Kassel – Lijana Kaggwa aus Kassel wurde im Jahr 2020 durch die TV-Sendung „Germany’s Next Topmodel“ (GNTM) bekannt. Zunächst galt die Studentin als Favoritin der Staffel, sie kam bis ins Finale. Doch dann schmiss sie plötzlich alles hin. Im Internet wurde sie nämlich nach Ausstrahlung der vierten Folge plötzlich mit Hasskommentaren überschüttet. Die junge Frau bekam Morddrohungen und musste zeitweise von der Polizei beschützt werden.

Nach ihren eigenen Erfahrungen mit Cybermobbing hat Lijana Kaggwa den Verein „Love always wins“ gegründet und leistet Präventionsarbeit in Schulen in ganz Deutschland. Darüber hinaus hat die mittlerweile 27-Jährige ein Buch mit dem Titel „Du verdienst den Tod! Wie Cybermobbing Menschen und die Gesellschaft zerstört und wie wir wieder mehr Respekt ins Netz bringen“ über ihre schlimmen Erlebnisse geschrieben.

Schauen Sie noch GNTM oder ähnliche Formate im Fernsehen?

Nein, das kann ich gar nicht mehr schauen, nachdem ich die Einblicke hinter die Kulissen bekommen habe und weiß, mit welchen Stilmitteln man dort arbeitet.

Was hat Sie veranlasst, drei Jahre nach der Teilnahme bei GNTM die Erlebnisse in einem Buch darzulegen?

Meine Arbeit an den Schulen hat mir gezeigt, wie viele junge Menschen wirklich unter dem Massenphänomen Cybermobbing leiden und wie viele Menschen sich komplett hilflos fühlen. So wie ich damals.

Wie haben Sie sich gefühlt?

Meine Mama hat das ganz gut beschrieben. Sie hatte das Gefühl, ich ertrinke und ich bin im offenen Meer und sie kann mir keinen Rettungsring zuwerfen. Und so fühlt sich das für mich auch manchmal an, wenn ich in den Schulen bin und die Erlebnisse der jungen Menschen höre. Deswegen war es mir wichtig, über das Thema ganzheitlich aufzuklären und dem einen oder anderen einen kleinen Ratgeber mit an die Hand zu geben. Zudem möchte ich unsere Gesellschaft für das Thema sensibilisieren.

Sie haben mit vielen Schülern in ganz Deutschland über Ihre Erfahrungen bei GNTM gesprochen. Unterschätzen junge Menschen solche Formate und die Folgen von Cybermobbing?

Ich denke, das Hauptproblem an Cybermobbing und Cyberhass sind, dass du die Reaktion von den betroffenen Leuten nicht sehen kannst.
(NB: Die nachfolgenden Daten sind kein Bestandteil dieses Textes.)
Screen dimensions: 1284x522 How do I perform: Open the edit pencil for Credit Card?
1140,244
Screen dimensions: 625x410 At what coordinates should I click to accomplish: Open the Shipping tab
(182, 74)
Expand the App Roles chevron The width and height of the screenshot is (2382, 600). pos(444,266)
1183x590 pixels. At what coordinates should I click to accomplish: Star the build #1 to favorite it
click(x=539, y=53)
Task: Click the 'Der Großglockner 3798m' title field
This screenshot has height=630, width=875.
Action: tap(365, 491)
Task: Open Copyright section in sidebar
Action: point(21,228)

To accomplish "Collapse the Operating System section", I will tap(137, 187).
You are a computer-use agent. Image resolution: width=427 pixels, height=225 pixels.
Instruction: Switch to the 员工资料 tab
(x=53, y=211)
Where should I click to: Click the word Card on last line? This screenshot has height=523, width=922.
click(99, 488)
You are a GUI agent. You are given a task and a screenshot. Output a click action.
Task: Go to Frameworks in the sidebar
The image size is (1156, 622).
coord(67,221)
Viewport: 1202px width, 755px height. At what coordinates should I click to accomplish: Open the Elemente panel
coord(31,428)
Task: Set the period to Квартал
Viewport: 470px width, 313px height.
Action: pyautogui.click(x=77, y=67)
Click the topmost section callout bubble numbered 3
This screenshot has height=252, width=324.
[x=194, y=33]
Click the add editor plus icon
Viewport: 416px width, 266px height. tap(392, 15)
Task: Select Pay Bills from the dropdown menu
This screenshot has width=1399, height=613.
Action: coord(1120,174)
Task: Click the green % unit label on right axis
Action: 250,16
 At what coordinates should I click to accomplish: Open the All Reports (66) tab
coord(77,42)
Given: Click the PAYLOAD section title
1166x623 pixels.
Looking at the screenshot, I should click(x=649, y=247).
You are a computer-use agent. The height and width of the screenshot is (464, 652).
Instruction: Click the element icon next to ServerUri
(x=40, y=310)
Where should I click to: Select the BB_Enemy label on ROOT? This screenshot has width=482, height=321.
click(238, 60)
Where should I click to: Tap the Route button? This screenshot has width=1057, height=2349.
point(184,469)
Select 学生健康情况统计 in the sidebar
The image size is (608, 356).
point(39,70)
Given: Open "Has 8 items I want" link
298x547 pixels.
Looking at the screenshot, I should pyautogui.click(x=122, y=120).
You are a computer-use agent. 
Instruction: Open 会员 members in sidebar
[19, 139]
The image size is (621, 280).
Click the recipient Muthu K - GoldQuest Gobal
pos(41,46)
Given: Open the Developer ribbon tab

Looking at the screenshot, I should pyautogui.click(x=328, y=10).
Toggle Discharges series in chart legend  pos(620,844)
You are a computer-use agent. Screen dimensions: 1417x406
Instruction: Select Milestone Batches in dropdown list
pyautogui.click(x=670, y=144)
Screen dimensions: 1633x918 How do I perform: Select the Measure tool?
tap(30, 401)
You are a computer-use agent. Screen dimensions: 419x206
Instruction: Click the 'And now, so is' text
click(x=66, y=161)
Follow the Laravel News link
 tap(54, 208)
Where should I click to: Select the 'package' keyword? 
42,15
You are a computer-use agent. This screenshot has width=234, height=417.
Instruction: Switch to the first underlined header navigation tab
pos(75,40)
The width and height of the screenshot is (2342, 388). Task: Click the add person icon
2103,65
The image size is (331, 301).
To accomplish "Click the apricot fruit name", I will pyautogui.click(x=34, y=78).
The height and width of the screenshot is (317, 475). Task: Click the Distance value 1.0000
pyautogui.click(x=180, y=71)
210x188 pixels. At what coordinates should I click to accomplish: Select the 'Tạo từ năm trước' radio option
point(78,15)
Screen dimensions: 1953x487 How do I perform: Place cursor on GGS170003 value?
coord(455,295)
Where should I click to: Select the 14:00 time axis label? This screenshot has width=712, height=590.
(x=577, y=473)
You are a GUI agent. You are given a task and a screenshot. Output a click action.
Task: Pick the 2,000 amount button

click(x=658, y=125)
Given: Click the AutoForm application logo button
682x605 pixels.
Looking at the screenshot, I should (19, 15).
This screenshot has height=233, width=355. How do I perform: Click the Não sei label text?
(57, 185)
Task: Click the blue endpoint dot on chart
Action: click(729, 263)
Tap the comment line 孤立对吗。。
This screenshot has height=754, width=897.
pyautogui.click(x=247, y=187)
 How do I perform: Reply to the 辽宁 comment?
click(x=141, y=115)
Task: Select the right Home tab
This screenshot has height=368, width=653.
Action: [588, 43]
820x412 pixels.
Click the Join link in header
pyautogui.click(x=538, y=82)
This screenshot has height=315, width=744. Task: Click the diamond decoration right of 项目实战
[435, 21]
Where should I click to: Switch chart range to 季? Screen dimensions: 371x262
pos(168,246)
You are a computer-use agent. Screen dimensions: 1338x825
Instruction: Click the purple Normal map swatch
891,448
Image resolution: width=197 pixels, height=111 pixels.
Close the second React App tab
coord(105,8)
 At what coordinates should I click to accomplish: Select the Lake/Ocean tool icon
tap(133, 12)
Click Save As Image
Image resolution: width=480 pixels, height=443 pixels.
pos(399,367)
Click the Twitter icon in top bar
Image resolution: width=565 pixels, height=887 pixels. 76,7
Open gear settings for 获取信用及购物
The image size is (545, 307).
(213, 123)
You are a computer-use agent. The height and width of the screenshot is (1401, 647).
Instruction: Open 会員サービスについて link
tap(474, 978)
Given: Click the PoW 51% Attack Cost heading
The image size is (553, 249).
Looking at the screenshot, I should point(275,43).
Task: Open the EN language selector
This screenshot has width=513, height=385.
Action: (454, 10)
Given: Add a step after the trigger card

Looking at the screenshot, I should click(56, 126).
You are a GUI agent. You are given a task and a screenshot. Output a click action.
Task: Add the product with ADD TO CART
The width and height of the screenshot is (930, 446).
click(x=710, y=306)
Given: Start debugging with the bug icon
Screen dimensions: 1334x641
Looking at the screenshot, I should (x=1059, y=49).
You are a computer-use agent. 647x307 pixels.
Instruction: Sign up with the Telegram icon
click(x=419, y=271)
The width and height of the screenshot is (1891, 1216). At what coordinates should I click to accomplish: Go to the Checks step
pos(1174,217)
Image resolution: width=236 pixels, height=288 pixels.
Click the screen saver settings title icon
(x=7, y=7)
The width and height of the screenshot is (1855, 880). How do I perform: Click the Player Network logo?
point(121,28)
Das war vor Social Media noch anders. Da gab es auch Schulhof-Mobbing, aber da hast du die betroffene Person zumindest gesehen und du hast gemerkt, ob der Spaß vielleicht zu weit gegangen ist.

Wenn die Person geweint hat, dann konntest du aufhören. Das fehlt gänzlich bei Social Media. Dort wird viel leichtfertiger mit Hass umgegangen, weil man die Reaktion nicht sehen kann. Und da muss man sensibilisieren, dass hinter jedem Account auch ein Mensch steckt, ein Mensch mit Gefühlen.

Es geht Ihnen bei der Aufklärung also nicht nur darum, den Opfern von Cybermobbing zu helfen, sondern auch junge Menschen davor zu bewahren, Täter zu werden.

Ja natürlich. Es geht um beide Seiten. Allerdings nicht nur das. Ich will auch die riesengroße Masse der Zuschauer erreichen. Die meisten sind weder Täter noch Opfer, sondern die schauen einfach nur zu. Das sind 80 bis 90 Prozent. Ich möchte erreichen, dass die Zuschauer Zivilcourage zeigen und dagegen vorgehen, wenn jemand im Netz gemobbt wird.

Können Sie sich mittlerweile erklären, warum Sie vor drei Jahren als GNTM-Kandidatin plötzlich dermaßen angegriffen und mit Hass überschüttet worden sind?

Es ist superschwer, da auch nur im Ansatz eine Erklärung zu finden, weil die Menschen mir gegenüber ja so unfassbar persönlich geworden sind. Die haben mir den Tod gewünscht und Gewalt angedroht, ohne mich überhaupt persönlich zu kennen. Es ist schwierig, zu verstehen, wie eine Show wie GNTM so etwas überhaupt erreichen kann. Natürlich geht es bei jeder Realityshow darum, starke Emotionen hervorzurufen. Der ganze Schnitt und die dramatische Musik im Hintergrund zielen darauf ab, dass die Zuschauer darauf emotional reagieren. Diese Emotionalität habe ich unterschätzt.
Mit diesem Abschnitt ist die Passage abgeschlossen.